Юноша с надеждой взглянул на нее.
– Неужели… да?! – выдохнул он.
– Да, да, да, – звонко рассмеялась Нефелина.
Радость озарила ее лицо, и всем на мгновение показалось, что перед ними сидит юная девочка, удивительно похожая на Луну. Эгирин даже моргнул несколько раз, чтобы наваждение исчезло.
– Криолина специально прилетела ко мне после совета, чтобы я передала тебе эту новость. Сардер зря так волновался, правители приняли идею с воодушевлением. Все верят в тебя. Так что дело за тобой.
– Я не подведу, – одними губами прошептал Эгирин, чуть присев от мощного хлопка по спине, которым на радостях его наградил Аметрин.
– Соревноваться с достойными соперниками, – сказал тот, – это именно то, чего я хочу.
– Началось, – прошептала Сентария Луне, недовольно сморщив нос. – Сейчас опять будет хвастаться.
Но Аметрин благоразумно не стал развивать эту тему. Он молча стащил возмутившихся братьев с кресла пилота и, усевшись за штурвал, уверено повел лунфилет к Манибиону.

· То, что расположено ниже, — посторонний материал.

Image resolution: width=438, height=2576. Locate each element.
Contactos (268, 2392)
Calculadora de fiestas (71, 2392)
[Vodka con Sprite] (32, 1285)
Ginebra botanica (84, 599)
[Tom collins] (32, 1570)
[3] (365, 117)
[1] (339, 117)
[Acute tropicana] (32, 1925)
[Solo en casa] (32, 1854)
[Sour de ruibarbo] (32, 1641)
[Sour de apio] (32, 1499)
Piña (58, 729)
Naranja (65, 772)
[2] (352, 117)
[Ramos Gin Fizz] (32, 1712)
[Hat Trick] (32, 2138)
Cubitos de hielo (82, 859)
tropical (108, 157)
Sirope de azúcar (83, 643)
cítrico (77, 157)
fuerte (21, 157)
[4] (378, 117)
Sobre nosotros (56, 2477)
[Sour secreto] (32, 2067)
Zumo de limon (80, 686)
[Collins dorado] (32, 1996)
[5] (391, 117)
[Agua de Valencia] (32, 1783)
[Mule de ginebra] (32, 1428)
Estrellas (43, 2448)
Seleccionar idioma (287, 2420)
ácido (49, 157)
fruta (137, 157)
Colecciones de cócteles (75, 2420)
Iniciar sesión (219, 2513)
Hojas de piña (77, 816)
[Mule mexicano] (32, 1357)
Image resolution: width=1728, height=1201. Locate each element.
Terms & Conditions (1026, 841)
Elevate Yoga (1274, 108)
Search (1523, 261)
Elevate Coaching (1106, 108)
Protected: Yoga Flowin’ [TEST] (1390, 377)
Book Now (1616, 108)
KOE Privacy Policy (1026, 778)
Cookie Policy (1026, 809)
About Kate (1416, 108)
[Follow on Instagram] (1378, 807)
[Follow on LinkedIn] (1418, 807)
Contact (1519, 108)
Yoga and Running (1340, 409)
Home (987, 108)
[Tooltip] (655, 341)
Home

Эгирин, все еще не верящий своему счастью, молча смотрел вниз, прикидывая свое новое расписание, которое позволит уместить в день все, что нужно успеть.
6
Уже со следующего дня Кианит, Оникс и Эгирин начали готовиться к экзаменам и поединкам. Сильвина с Виоланой решили тоже попытать счастья. Аметрин, несмотря на строжайший запрет отца, все равно готовил заявку, но тайно. Пиритти с Пироппо обещали прикрыть старшего брата в случае необходимости. А когда его кандидатура будет утверждена, никто не сможет помешать ему участвовать.
Луна загрустила. Она-то предвкушала насыщенные каникулы, а у друзей совсем не было времени. Даже Сентария, которой пока не грозили выпускные экзамены, целыми днями торчала во Флорессии. Создание сентариума прекраснейшего близилось к завершению. Сентария надеялась, что в этот раз все получится даже без мудрости жемчуга, о которой она мечтала.
Поэтому Луна решила еще пару дней побездельничать, а потом тоже возобновить занятия. Она хотела побыстрее освоить воздушную и водную стихии, а после поединков присоединиться к Эгирину в школе целителей.
Несмотря на ее страхи, обучение давалось довольно легко. Вода принимала девушку как свою. А вот со своенравным воздухом приходилось соперничать. Луна побаивалась ветра, и тот, чувствуя ее страх, постоянно шутил над ней.